Setting the Client Polling Interval
- Consider how frequently the cache is being refreshed for the Data Source being used by that Data Collection. If the Data Source's cache is being updated every 5 minutes, and the Polling is set to 60 (1 minute), then this would not be optimally efficient since about 80% of the time the Data Collection would be polling the same old data that is already in the client's cache. However, it should also be considered that if the Data Source's cache is being updated every 5 minutes, and the Polling is set to 300 (5 minutes), it is possible that the data in the client could be up to 10 minutes old by the time it is refreshed. In this case, you might decide to set the Polling to 60 (1 minute), sacrificing efficiency in order to ensure that the data being displayed will never be more than 5 minutes old.
- Consider the Widgets that are using the Data Collection. If you have polling set to every 10 seconds for a Widget that is showing a monthly trend chart, this frequency of polling will most likely be causing unnecessary load on the client.
- Consider how many records are being passed between the server and client at each polling interval. If the number of records being returned are on the order of tens and not thousands (numbers will vary for any installation, depending on client performance and network speed), then the client polling could be set to a very short interval. For example, returning a dozen records every 15 seconds should not impact performance. Returning hundreds of records every 15 seconds would slow the client.
Enabling Server Polling
- CConsider how long the server response time is and how dynamic the data collection queries are. Queries are dynamic based on the query filter and also when session variables or shim:query expressions are applied. Each unique query will cause a unique scheduled job to be created.
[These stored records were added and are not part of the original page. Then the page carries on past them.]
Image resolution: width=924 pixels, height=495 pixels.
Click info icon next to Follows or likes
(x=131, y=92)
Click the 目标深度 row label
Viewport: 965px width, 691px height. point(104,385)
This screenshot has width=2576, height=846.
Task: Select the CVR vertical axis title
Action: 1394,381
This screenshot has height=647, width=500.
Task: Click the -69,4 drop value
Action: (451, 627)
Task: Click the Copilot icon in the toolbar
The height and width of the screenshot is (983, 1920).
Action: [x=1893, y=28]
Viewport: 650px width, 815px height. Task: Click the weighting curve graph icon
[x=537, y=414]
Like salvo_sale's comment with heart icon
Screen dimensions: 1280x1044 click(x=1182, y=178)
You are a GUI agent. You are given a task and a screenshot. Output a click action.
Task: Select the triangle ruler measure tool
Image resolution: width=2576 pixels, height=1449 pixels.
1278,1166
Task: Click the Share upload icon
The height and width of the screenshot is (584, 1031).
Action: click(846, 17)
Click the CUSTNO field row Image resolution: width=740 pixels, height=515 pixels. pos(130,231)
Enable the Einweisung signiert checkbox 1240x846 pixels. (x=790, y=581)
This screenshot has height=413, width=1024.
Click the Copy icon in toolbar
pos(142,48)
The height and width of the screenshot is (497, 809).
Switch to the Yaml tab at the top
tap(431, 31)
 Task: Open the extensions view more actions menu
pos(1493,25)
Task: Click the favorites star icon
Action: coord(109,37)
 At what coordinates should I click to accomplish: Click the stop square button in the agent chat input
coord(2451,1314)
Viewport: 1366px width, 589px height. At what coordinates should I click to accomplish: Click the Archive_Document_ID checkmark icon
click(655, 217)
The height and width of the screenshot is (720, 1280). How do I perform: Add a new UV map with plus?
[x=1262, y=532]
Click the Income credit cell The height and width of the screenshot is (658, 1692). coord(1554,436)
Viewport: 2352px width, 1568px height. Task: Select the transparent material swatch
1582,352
Using the custom.properties to override the following settings such as the number of threads used to run server jobs or how often to cleanup unused temporary jobs:
# Default server job thread count.
- org.quartz.threadPool.threadCount=10
# Default thread priority.
- org.quartz.threadPool.threadPriority=5
# Time in minutes before temporary job is cleaned up.
- appboard.pollingCleanupTime=5
# Time in minutes cleanup of unused temporary jobs is ran.
- appboard.pollingCleanupJobRate=2
# Max Time in seconds server will wait when processing a job before returning results # for the current dc query. Remote timeout is passed in; and will be used. Max is # just used to prevent locking up a thread.
- appboard.pollingMaxWait=240
The server polling rate will typically be based on the client polling rate. If that rate is not set; then it will be based on the minimum cache timeout of the entity being queried or any entity referenced by an association. Typically the result of polling will cause the datasource to be polled a slightly higher rate.
Queries and Testing
In addition to setting the caching and polling intervals carefully, there are other elements of the system that should be controlled to maximize the performance of the AppBoard system. These include the following:
- In configuring Data Sources, server-side queries of data should be limited to exclude any data that will never be needed by AppBoard.
- The polling that takes place in the client has the greatest impact on the robustness of the AppBoard application. Data Collections should be configured to minimize both the amount of data requested and the frequency of that data being passed from the server to the client.
- When testing the system before it is released in production, different settings and combinations for polling and caching should be tested to help isolate any bottlenecks or inefficiencies.